[SUPPLIED DATA Boundary: Start]
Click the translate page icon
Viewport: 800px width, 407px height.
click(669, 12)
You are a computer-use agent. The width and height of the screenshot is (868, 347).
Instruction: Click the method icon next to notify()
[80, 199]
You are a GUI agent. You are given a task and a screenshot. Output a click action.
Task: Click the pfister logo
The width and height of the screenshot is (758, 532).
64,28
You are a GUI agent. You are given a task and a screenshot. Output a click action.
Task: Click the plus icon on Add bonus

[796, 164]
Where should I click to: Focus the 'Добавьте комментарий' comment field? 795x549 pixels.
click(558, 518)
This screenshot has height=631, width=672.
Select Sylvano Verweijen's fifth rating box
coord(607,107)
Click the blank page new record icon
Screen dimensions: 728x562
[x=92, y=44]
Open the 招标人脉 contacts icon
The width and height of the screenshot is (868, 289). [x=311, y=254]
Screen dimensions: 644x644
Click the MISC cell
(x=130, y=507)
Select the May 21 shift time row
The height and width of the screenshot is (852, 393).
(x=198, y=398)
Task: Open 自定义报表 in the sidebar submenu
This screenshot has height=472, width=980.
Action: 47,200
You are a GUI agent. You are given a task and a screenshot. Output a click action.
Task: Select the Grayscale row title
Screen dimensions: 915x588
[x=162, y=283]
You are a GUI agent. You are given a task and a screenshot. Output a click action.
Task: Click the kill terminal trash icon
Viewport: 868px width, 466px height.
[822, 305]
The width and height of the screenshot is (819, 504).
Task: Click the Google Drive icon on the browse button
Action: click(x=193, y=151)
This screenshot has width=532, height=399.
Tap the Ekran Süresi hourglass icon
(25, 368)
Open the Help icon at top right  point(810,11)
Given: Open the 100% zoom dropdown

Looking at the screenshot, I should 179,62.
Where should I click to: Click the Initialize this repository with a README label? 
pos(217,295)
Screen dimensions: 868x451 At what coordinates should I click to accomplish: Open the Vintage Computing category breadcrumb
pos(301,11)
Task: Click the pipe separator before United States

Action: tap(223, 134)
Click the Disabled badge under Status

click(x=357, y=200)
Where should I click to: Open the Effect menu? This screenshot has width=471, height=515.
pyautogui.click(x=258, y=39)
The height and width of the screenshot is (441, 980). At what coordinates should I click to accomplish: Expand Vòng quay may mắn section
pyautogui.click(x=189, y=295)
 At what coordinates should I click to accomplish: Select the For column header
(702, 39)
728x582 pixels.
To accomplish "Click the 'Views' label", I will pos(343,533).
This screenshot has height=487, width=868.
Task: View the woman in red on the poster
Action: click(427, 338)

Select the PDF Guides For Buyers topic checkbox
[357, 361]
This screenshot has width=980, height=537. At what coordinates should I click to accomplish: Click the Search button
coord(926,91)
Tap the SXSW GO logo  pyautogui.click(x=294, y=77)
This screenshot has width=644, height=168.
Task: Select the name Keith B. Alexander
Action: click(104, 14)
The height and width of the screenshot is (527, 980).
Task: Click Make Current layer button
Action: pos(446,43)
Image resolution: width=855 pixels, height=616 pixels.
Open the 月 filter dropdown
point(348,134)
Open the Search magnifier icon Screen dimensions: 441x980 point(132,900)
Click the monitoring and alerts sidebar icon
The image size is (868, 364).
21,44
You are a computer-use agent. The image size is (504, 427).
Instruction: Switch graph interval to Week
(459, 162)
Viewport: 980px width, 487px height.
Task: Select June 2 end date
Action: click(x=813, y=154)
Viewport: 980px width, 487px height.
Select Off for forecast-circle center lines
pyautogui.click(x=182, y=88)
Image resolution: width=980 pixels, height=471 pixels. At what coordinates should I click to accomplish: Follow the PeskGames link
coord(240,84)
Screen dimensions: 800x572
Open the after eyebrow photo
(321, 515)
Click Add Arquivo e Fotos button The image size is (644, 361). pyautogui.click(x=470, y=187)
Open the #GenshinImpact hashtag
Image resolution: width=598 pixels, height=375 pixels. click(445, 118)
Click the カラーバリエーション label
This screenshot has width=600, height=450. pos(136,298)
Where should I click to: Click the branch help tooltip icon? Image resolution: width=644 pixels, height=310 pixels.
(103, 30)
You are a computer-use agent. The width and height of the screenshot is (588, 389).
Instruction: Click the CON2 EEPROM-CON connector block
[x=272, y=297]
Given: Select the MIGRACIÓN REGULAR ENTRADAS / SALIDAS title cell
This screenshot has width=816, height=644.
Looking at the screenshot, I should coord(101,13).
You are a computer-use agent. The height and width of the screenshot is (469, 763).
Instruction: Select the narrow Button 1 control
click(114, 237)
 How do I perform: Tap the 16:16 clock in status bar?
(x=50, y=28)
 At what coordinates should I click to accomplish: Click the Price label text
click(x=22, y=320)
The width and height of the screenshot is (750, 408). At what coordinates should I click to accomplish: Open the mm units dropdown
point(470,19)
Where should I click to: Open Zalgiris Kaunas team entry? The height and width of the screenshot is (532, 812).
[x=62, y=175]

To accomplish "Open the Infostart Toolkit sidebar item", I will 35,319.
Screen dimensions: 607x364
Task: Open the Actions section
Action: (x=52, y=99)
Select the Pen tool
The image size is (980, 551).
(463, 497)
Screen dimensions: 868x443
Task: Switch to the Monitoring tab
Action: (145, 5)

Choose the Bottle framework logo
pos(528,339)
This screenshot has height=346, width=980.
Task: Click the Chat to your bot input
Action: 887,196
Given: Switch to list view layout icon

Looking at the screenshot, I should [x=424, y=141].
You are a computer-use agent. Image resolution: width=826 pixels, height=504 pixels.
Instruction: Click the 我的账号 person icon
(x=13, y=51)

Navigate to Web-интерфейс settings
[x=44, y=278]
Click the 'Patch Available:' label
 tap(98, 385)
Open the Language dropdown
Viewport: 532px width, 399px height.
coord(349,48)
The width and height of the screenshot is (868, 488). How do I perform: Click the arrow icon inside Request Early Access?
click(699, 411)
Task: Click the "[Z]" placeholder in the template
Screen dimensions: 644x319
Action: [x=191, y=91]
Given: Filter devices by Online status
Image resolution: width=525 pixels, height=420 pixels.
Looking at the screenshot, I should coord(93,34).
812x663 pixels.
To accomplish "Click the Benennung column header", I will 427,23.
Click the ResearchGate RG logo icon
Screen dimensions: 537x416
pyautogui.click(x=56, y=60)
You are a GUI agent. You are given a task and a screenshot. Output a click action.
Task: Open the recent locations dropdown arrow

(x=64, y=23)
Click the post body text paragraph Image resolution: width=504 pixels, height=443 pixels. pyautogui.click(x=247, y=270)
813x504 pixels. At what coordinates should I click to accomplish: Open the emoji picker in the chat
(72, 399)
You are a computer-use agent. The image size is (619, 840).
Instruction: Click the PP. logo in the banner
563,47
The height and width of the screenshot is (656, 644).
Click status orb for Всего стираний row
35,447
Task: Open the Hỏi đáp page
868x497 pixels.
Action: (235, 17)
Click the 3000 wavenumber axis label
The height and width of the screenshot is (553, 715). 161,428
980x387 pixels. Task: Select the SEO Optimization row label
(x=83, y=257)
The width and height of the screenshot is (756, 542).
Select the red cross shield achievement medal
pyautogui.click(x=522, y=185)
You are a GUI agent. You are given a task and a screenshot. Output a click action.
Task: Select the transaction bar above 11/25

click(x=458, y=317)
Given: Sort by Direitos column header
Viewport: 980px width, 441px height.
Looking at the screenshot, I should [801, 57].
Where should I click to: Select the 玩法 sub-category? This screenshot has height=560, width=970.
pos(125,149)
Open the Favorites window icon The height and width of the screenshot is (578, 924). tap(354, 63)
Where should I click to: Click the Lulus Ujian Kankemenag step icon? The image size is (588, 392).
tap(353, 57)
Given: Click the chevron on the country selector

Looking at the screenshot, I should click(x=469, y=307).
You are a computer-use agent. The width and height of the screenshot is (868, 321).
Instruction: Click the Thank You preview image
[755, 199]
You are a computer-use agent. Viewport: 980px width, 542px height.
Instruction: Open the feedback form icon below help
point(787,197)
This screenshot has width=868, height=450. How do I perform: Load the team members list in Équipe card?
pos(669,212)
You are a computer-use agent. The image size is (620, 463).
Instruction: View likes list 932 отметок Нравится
[SUPPLIED DATA Boundary: End]
WHAT THE TASK REQUIRES:
Only the lines above starting with the one with "Open the 月 filter dropdown" and going through the one with "You are a computer-use agent. The image size is (504, 427)." are to be copied, word for word and with both ends kept.

RESPONSE BOX:
Open the 月 filter dropdown
point(348,134)
Open the Search magnifier icon Screen dimensions: 441x980 point(132,900)
Click the monitoring and alerts sidebar icon
The image size is (868, 364).
21,44
You are a computer-use agent. The image size is (504, 427).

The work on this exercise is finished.